The coolest part of Game of Thrones is that Martin thinks through the consequences of living in a society without a rule of law. Fantasy writers screw that up all the time. They either give their setting a robust rule of law (a legitimate choice, but one that often sticks out weirdly from the rest of the setting), or they don't follow through on the whole "these people are barbarians" thing.
By "rule of law" I mean the understanding most of us modern people have that laws come from, well, laws (fixed rules written down somewhere) rather than directly from our rulers. We know that ultimately law comes from the threat of force, but we place buffers and cushions between our leaders and the application of their power, because the alternative is tyranny or anarchy. (You can usually spot political lunatics because they try to strip away the barriers of intermediation: they try to give everyone guns and banish fiat currency, for example. They want to get rid of the barriers and let power flow directly, and most people instinctively recoil from that.)
Westeros is a setting without as many layers of intermediation as our own world, and the buffers between the people who wield raw power and the people who suffer it are vanishing one by one. Westeros hasn't had the rule of law since Joffrey offed Ned Stark. Or since Jaime Lannister killed the Mad King. Or since Robert Baratheon fought a rebellion against the Targaryens. Or since Aegon the Conqueror showed up and decided that since he had dragons, he deserved a kingdom...
...Okay, Westeros has basically never recognized "law" as most people today understand the concept. It's all people wielding power directly. That's why the rift between the Starks and the Karstarks was so disastrous to Robb's hopes of winning the Iron Throne, and while it's easy to dismiss the Northerners as a bunch of pseudo-Scottish barbaric clansmen, the South is no better: North or South, power is just a bunch of rich families.

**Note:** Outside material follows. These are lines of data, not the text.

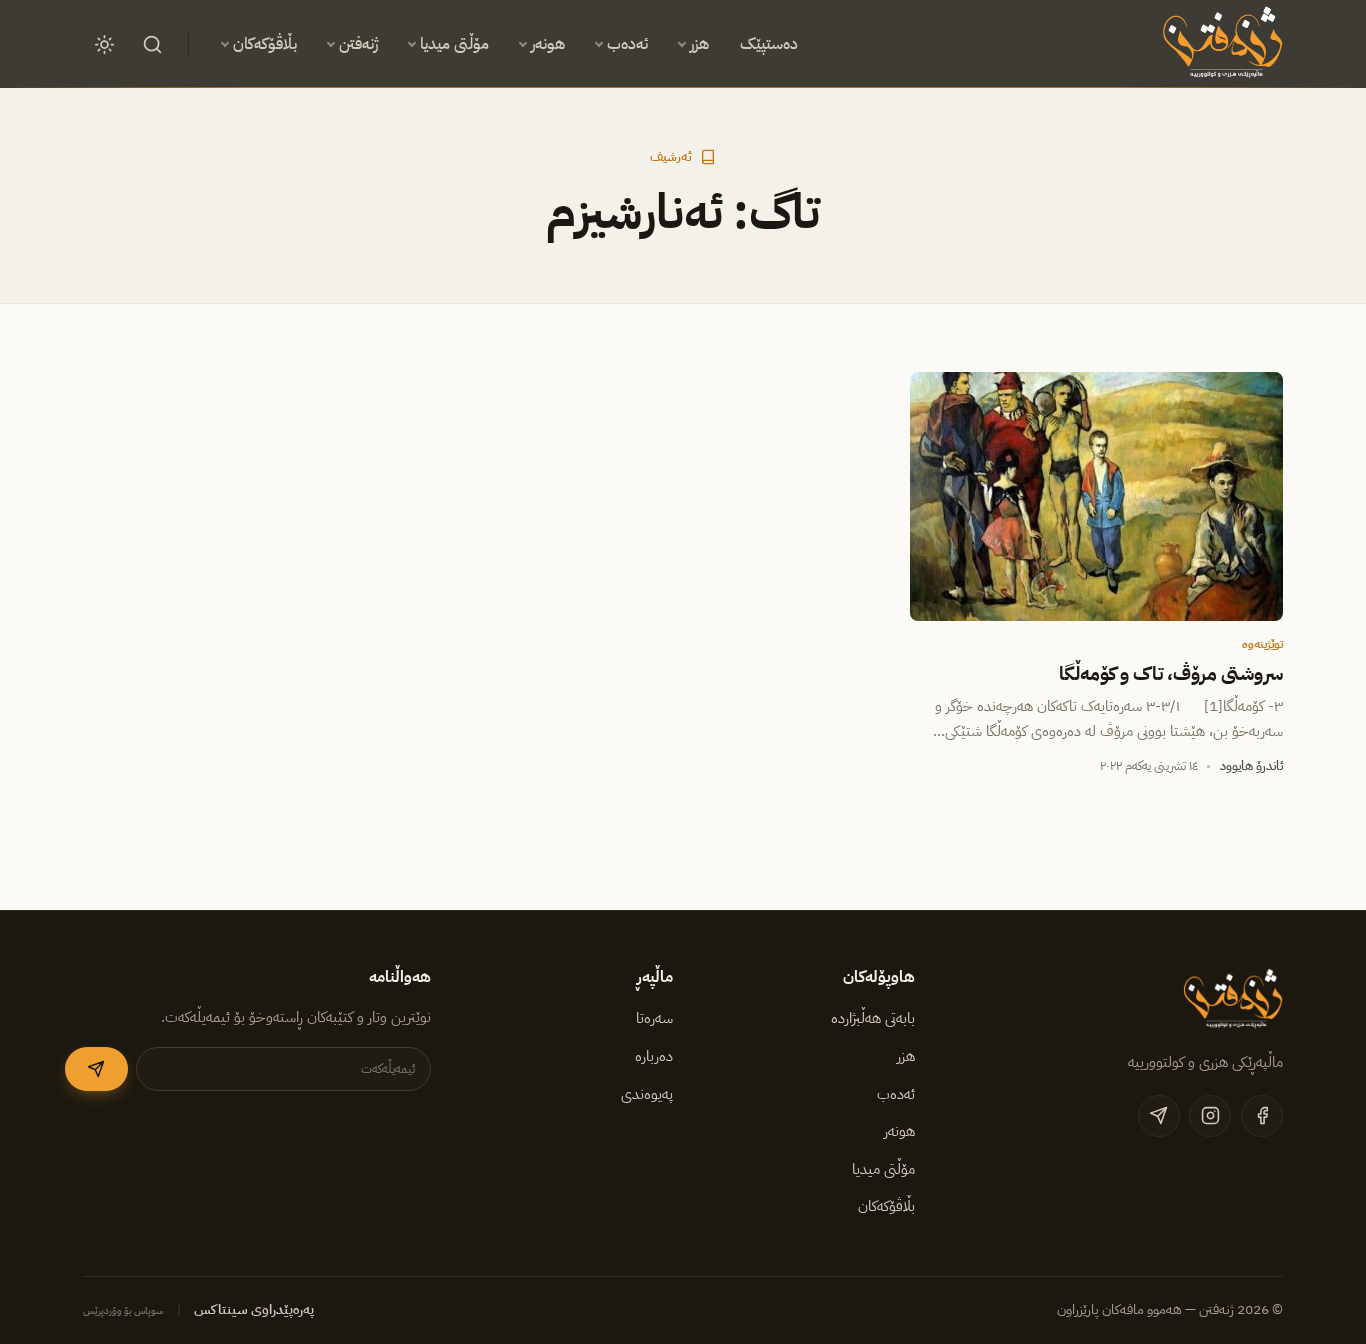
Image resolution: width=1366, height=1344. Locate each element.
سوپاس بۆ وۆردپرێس (123, 1310)
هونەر (548, 44)
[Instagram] (1210, 1116)
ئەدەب (627, 44)
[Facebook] (1262, 1116)
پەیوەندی (647, 1094)
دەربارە (654, 1056)
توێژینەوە (1262, 644)
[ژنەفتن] (1219, 44)
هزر (699, 44)
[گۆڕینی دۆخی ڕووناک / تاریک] (104, 44)
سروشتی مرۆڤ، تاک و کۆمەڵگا (1171, 674)
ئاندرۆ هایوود (1251, 765)
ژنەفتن (358, 44)
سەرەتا (654, 1018)
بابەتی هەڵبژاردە (873, 1018)
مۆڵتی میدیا (454, 44)
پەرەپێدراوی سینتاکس (254, 1309)
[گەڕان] (152, 44)
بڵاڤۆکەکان (265, 44)
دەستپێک (769, 44)
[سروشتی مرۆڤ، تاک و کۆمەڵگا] (1096, 496)
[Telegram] (1159, 1116)
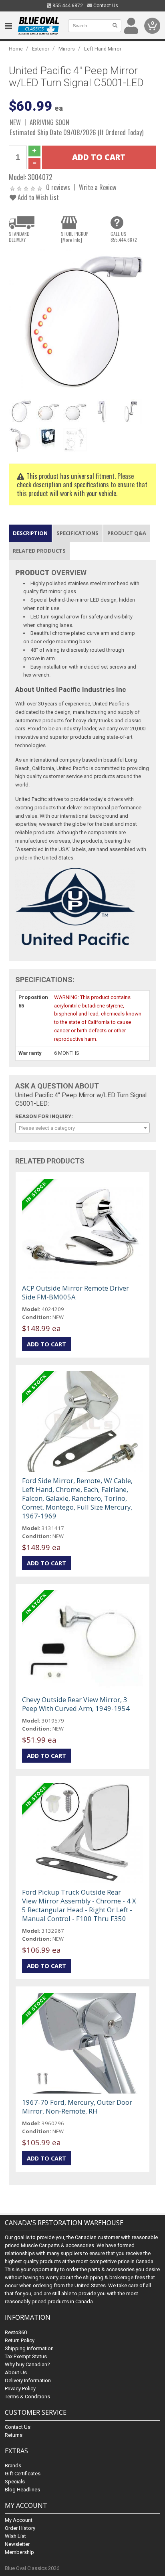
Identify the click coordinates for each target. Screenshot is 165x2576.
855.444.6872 (67, 5)
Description (30, 533)
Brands (13, 2466)
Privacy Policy (20, 2388)
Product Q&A (126, 533)
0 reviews (58, 187)
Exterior (40, 49)
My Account (18, 2520)
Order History (20, 2528)
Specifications (77, 533)
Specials (15, 2482)
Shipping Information (29, 2348)
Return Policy (19, 2340)
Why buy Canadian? (27, 2364)
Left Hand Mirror (102, 49)
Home (16, 49)
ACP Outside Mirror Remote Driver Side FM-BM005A (75, 1292)
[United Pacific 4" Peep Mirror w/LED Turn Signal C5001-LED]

George RR Martin, unlike most fantasy authors, actually follows through on the promise of his setting, like a hard science-fiction author. He doesn't even use magic as the primary source of disintermediation. Obviously people who wield magic make it hard to have a rule of law (what do zoning ordinances matter to someone who can conjure castles and demons from thin air?), but Martin uses that trick sparingly. Instead he just shows the consequences of his setting's assumptions, without chickening out. Martin doesn't have a suspiciously modern senate moderating the excesses of kings; he doesn't have a bunch of barbarians re-create the United Federation of Planets; he doesn't even give you the solace of a modern-thinking viewpoint character looking smugly down on the savages (Tyrion may be ethical, but his ethics are purely interpersonal; he's no Seneca). People credit Martin's unflinching look at the cruelty of Westeros as his story's most interesting feature, but Martin's greatest strength is his meticulous exploration of a world with one key difference: not the magic, not the seasons, but the lack of law.